Collected data:
----

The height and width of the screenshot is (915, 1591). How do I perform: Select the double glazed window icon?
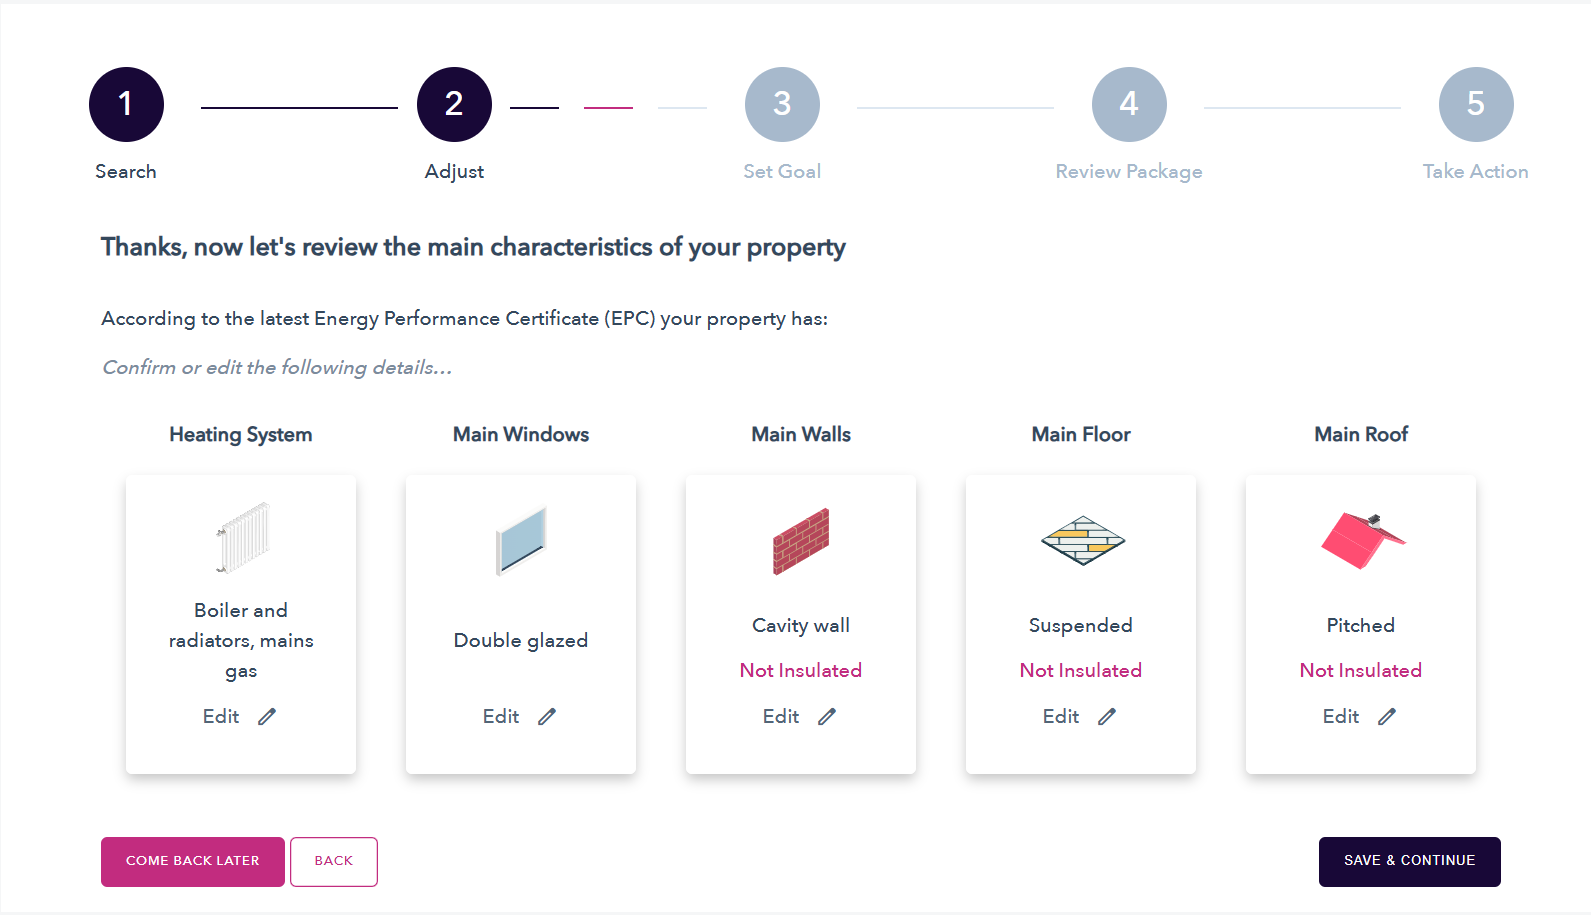[521, 541]
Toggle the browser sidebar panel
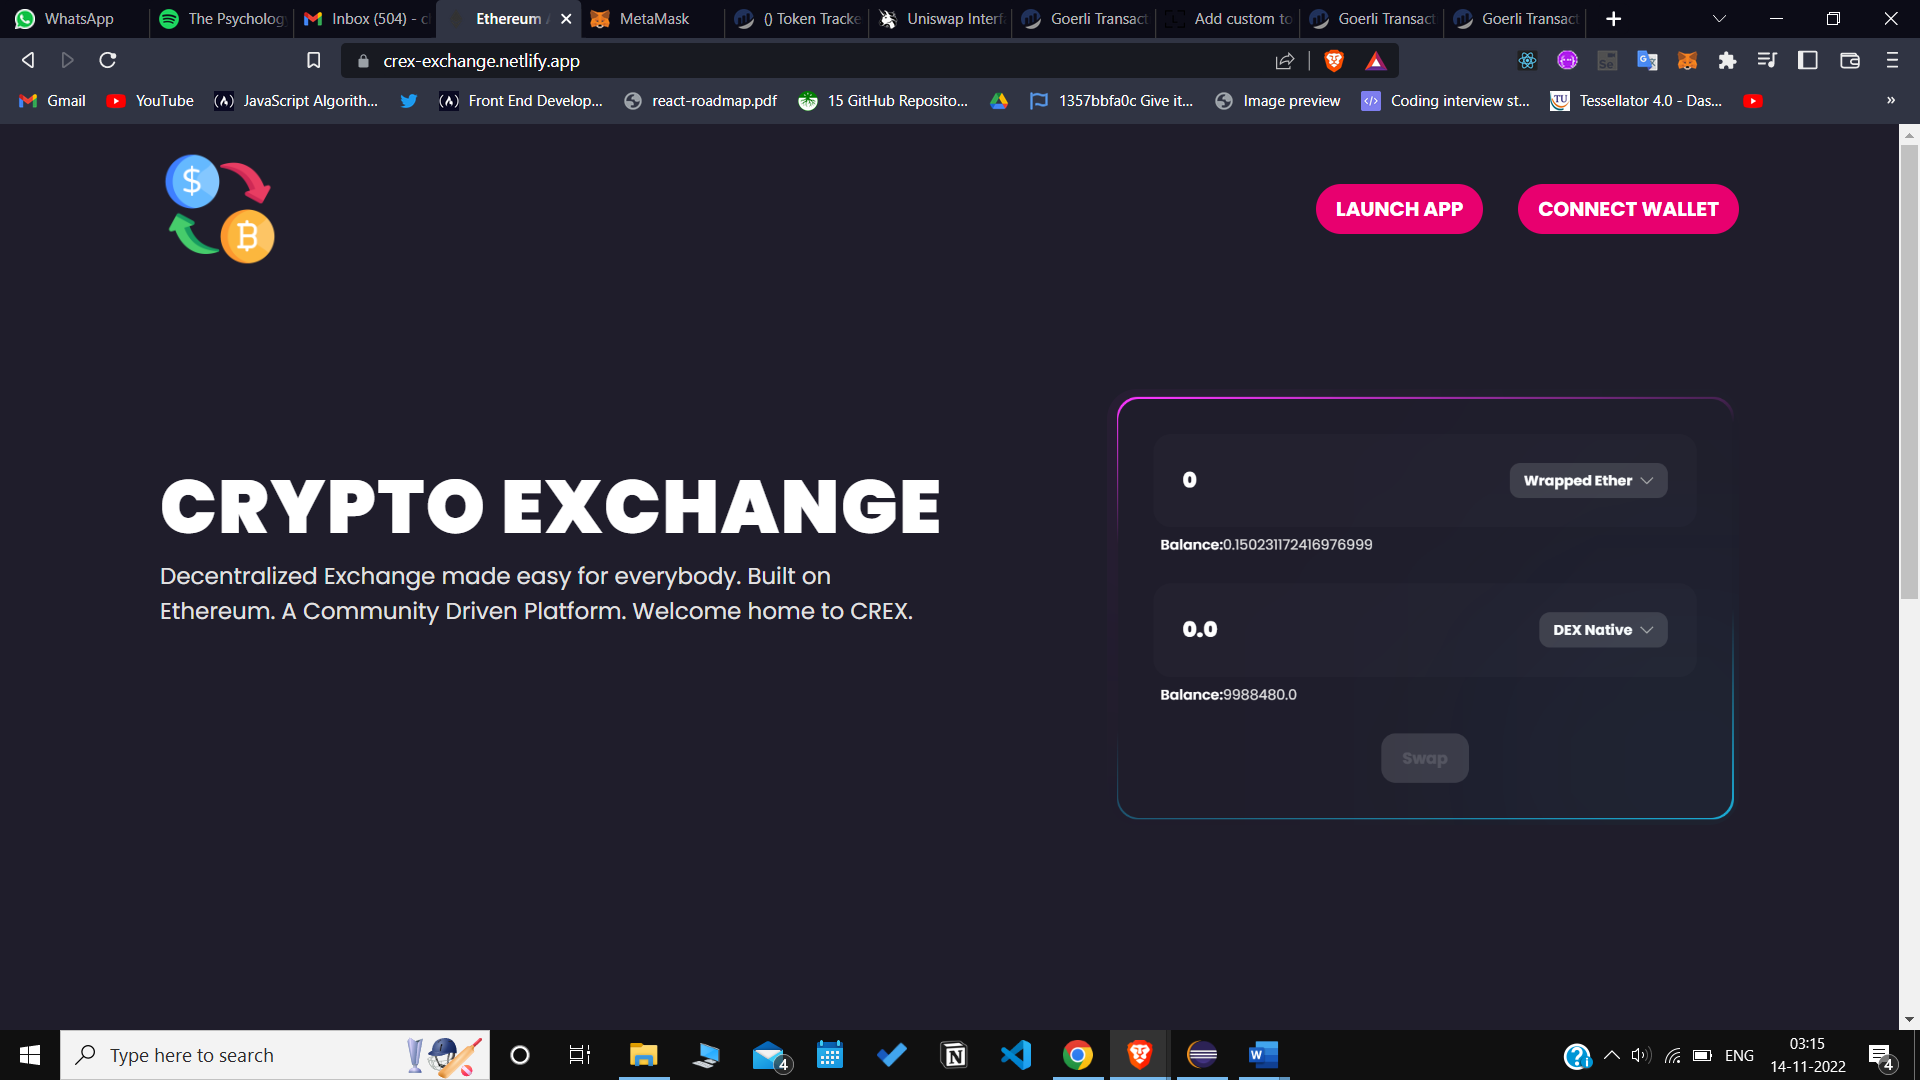The width and height of the screenshot is (1920, 1080). [1808, 61]
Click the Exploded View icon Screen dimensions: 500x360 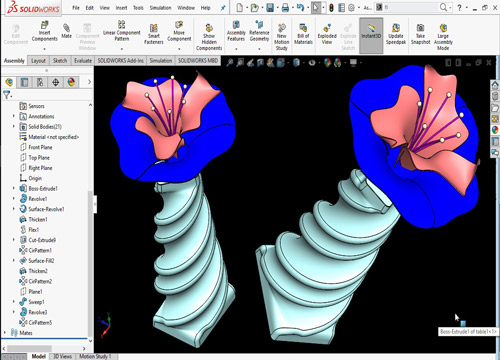(x=327, y=34)
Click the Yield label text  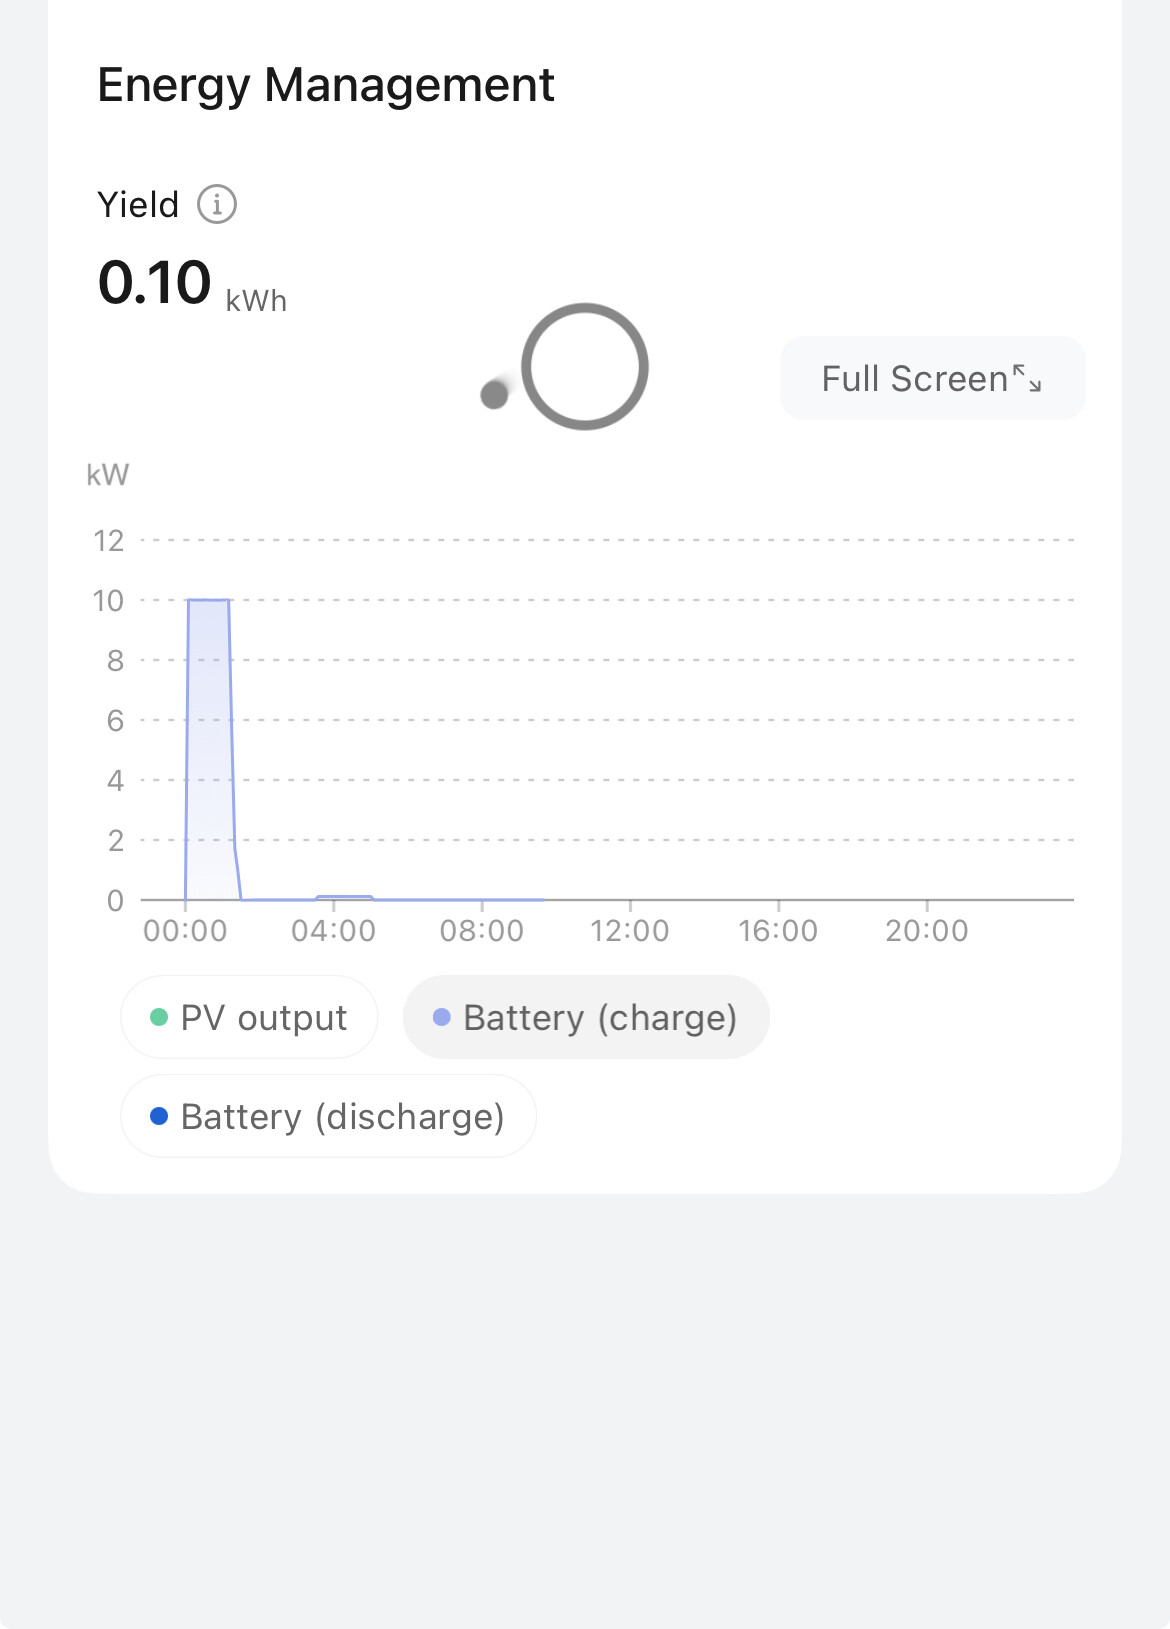tap(138, 205)
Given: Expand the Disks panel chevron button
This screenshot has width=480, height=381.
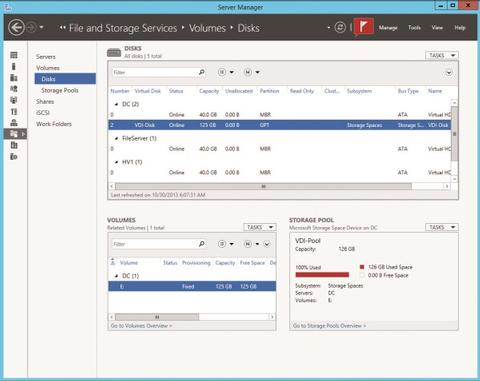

----

Rewrite the lines starting at the one with "Given: Expand the Disks panel chevron button" and running through the last line as a numbered list, skipping any blank lines. Leave the pictures out.

**Output below:**
1. Given: Expand the Disks panel chevron button
2. This screenshot has width=480, height=381.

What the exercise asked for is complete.